101 years of the LMR club - magnificent memories recalled by the people of Crewe

By Ryan Parker 20th Mar 2022

Former members of Crewe's LMR club have recalled their memories of the popular venue - 114 years after it first opened in the town.

Last week Nub News reported that work on the former LMR football pitch had started for a 73-home 'affordable' housing scheme from The Guinness Partnership.

The LMR Club in Goddard Street, Crewe, hosted family occasions, sports teams and clubs in the 'West End' for 101 years.

After being built in 1908, the rail social club had decades of success, it also survived a fire and was rescued from the brink of closure on a number of occasions.

The club finally closed in 2009 and the site remained derelict until this year.

David Bamford from Crewe, recalled memories of the LMR Club to Nub News: "I used to go in to Goddard Street club as a kid with my mum and dad back in the late 70s to mid 80s. I went on a Friday night until I was 14 or 15. It was a great club and I have happy memories of it.

"Our family used to live on Flag Lane and walk to it. It was a really great place where we had a laugh. My dad used to be chairman of the angling section there, he had been going from the 1950s and was a big fisherman. He used to go fishing, come to weigh it in at the club and then take it back.

"There always used to be a lot of people in there, it was a family tradition of ours to go. Football wasn't my era as much but my cousin George used to play a lot of regional football and played on the LMR.

"My aunty Joan Price was on the Ladies Committee at the LMR and her husband George Price had a role there too. The club has a big family history with us.

"It was expected in a way that houses would be built on it. It has been derelict for a long while."

Former Royal Mail Support Manager in Crewe, George Laycock said: "Our dad was an official of the LMR club and the football secretary until his death of Pancreas Cancer in 1947, aged 36.

"My dad, known as 'Rex', worked at Crewe Works during the day and was also chief electrician at the Lyceum Theatre in the evening."

The LMR football pitch and stands were set up before the club in 1903, by Crewe Engineer Frank Webb.

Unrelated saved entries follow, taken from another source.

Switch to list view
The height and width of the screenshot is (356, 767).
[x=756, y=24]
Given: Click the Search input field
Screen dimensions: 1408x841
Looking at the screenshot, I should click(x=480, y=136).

The pitch was played on for the last time back in 2007.

Former Treasurer of the LMR, David Parker, 64, told Nub News: "I was the secretary of the Crewe district league. We had all of our finals on that pitch and with it being a private ground, it was perfect for cup finals.

"We used to get over 1,000 people watching the games, there were really big crowds. People could sit in the stands and have a pint, it's very very sad that it's no longer with us.

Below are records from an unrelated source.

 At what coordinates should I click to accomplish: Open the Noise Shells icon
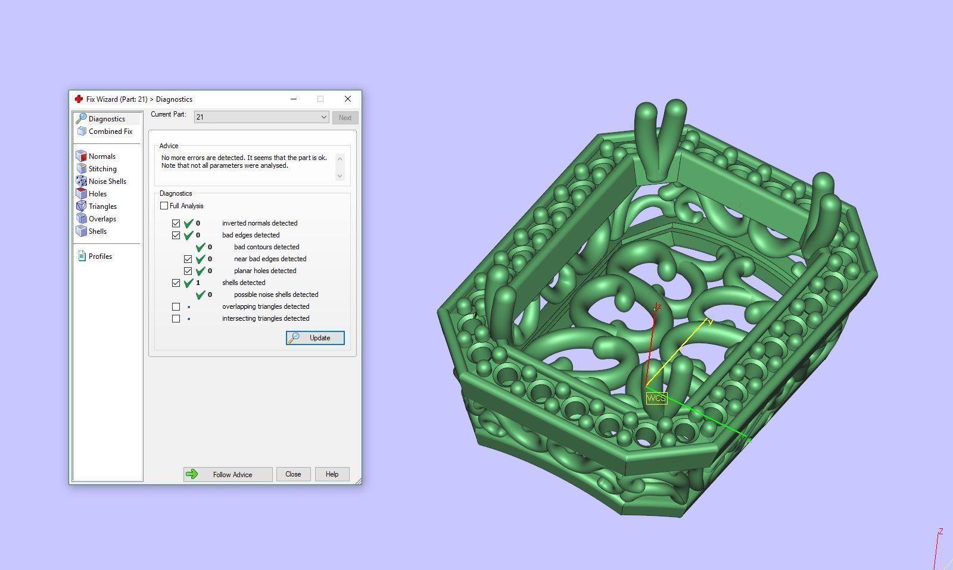click(x=82, y=181)
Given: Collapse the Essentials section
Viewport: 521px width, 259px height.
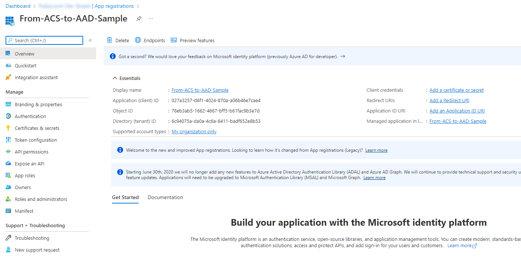Looking at the screenshot, I should (115, 78).
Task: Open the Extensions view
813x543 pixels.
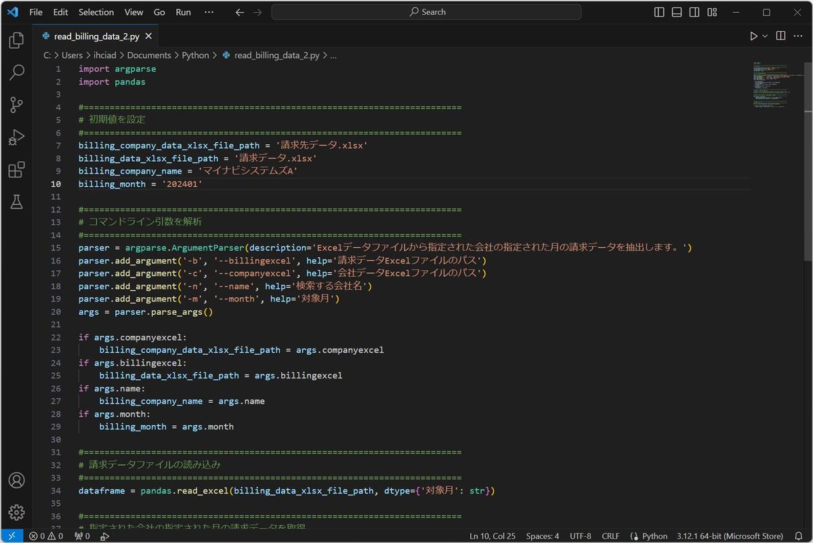Action: [x=16, y=170]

"The playing surface was fantastic. It started off poor but all the drainage was done and mowed very well and it became well run. There were never any games called off.

"The local football leagues all used to use it. It was the home ground of Crewe Villa who I used to play for. I started working at Crewe Works in 1974 and we played the Crewe Works knockout on there."

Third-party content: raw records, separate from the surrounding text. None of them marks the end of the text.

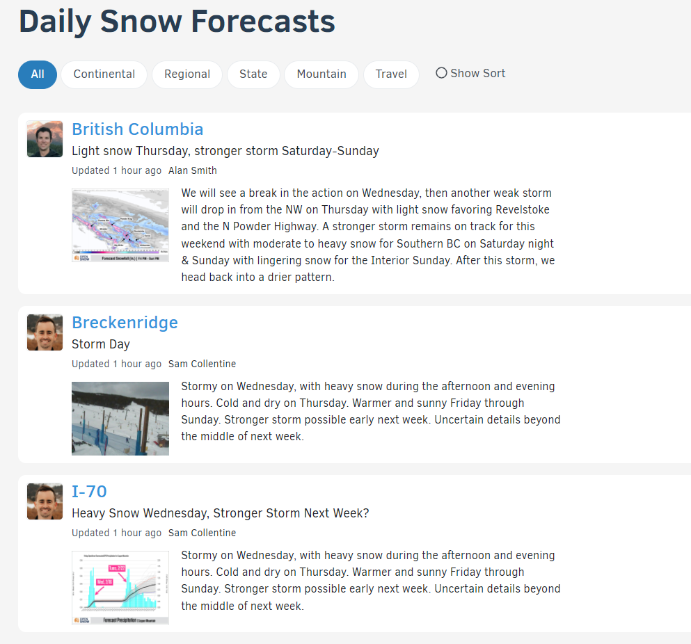
Task: Switch to the Continental filter tab
Action: [x=104, y=74]
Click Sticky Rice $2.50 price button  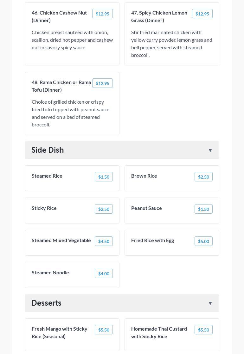(104, 209)
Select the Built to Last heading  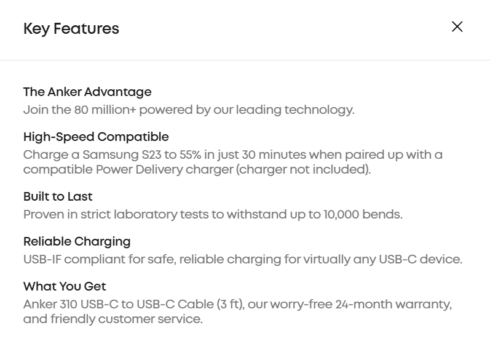pos(58,197)
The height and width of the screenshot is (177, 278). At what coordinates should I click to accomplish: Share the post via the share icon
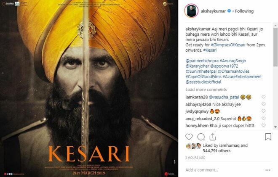click(213, 137)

Former Liverpool FC and Crewe Alexandra player Ian Callaghan MBE played on the LMR pitch for a special match held in the late 1970's.

The LMR club had to be partially rebuilt following the fire.

David said: "The fire was in the early 1980s and a new hire room was added on to the facility that improved it and modernised it.

"We used to have all the Crewe and District meetings in the function rooms. It was a great place for football and meetings.

"As Crewe works got smaller, the membership of the club decreased and less people used the place.

"The LMR's demise began in the late 1990s towards the early 2000s. The club was put up for sale.

"When the LMR was put to be sold, the new hire room put the value of the club up and was too expensive for the committee. This was a big blow. It was eventually sold for around £200,000."

Guinness Partnerships were ordered to pay £80,000 in compensation for the loss of the LMR pitch.

Discussions are ongoing for where a new football pitch in Crewe could be located.

For ideas about a new football pitch, David added: "McLaren Street would be as good as a place as anywhere. It has a large grass area for a pitch, right now it is such a big field going to waste."

Back in 2017, Crewe Clean Team volunteers came to the site and filled more than a dozen bags of rubbish that has been dumped on the site since the club closed.

They posted on social media after the clean up: "As the land is privately owned, Cheshire East Council will not litter pick here as a matter of course.

"The land owners have no presence in Crewe and therefore, no way of regularly cleaning away the rubbish that may collect here."

The Guinness Partnership now own the land and have completely cleared it, including trees.

Overgrown grass across the old pitch has now been trimmed to a normal length, diggers have cleared debris lying across the site along with all of the hedges.